[START OF Selected passage]

In JavaScript I could do

   const results = await Promise.all([
and those will execute simultaneously and await all results.

And that's me deferring execution to the point that I'd like to await it, but in JavaScript you could additionally do

   const results = await Promise.all([
Where I pass in the actual promises which have returned from having called the functions at some point previously.

So how is parallel execution handled in Rust?

> Isn't it kind of a poor design choice that Rust will not actually begin execution of the function until `.await` is called?

Begin execution where?

If every future started executing immediately on a global event loop, that event loop would need to allocate space for every future on the heap. A heap allocation for every future is exactly the sort of overhead that Rust is trying so carefully to avoid. With Rust futures, you can have a large call tree of async functions calling other async functions. Each one of those returns a future, and those futures get cobbled together by the compiler into a single giant future of a statically known size. Once that state machine object is assembled, you can make a single heap allocation to put it on your event loop. Or if you're going to block the current thread waiting on it, depending on what runtime library you're using, you might even get away with zero heap allocations.

This sort of thing is also why Rust's futures are poll-based, rather than using callbacks. Callbacks would force everything to be heap allocated, and would work poorly with lifetimes and ownership in general.

This! Even if some of us would prefer „hot“ futures that immediately start execution from a conceptual point of view they are simply not possible in Rusts async/await model. Executing a Future requires it to be in its final memory position and be pinned there forever. Otherwise borrowing across await points would not work. But if every future would immediately start in its final place you would not be able to return them, and composition would not be possible. That is why we have a Create - Pin - Execute and Await workflow.

These issues are not an issue in JavaScript and other languages since objects are individually allocated on the heap there anyway

In Rust, you can use a future adapter that does this:

    futures::join!(asyncTaskA(), asyncTaskB()).await
See the join macro of futures[0]. The way it works is, it will create a future that, when polled, will call the underlying poll function of all three futures, saving the eventual result into a tuple.

[END OF Selected passage]

• **What to do**:
**a)** Summarize the thread on Rust futures in two sentences.
**b)** According to the thread on Rust futures, why are Rust's futures poll-based rather than callback-based?

[START OF Data listing]

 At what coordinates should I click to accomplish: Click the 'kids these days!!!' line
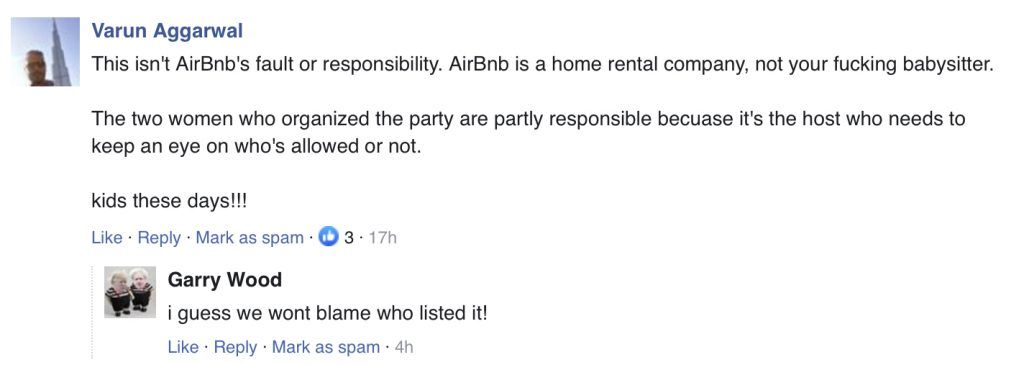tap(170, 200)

[END OF Data listing]
[START OF Data listing]

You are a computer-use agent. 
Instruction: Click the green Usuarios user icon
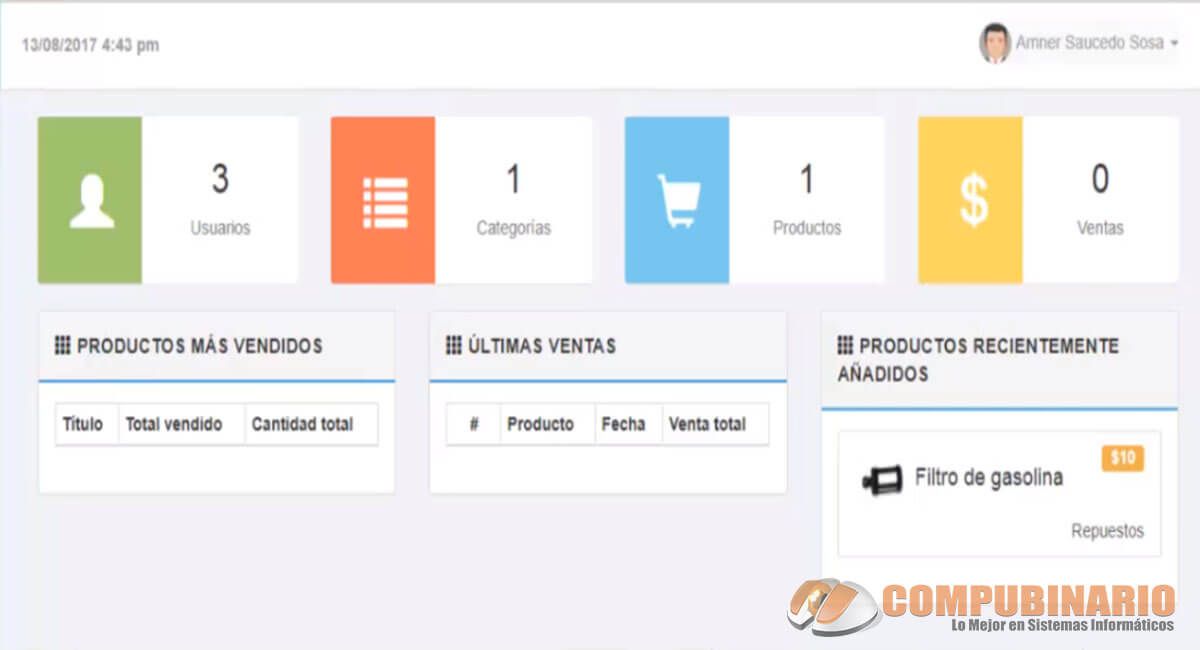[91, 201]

[END OF Data listing]

• **Outputs for the tasks**:
**a)** Rust futures do not start running until they are awaited, because starting every future on a global event loop would require a heap allocation for each one, whereas the compiler can combine a tree of async calls into a single future of statically known size that needs only one allocation, or possibly none. To run several async tasks together, Rust offers adapters such as the join macro from futures, which builds a future that polls each underlying future and saves the results into a tuple.

**b)** Callbacks would force everything to be heap allocated and would work poorly with lifetimes and ownership.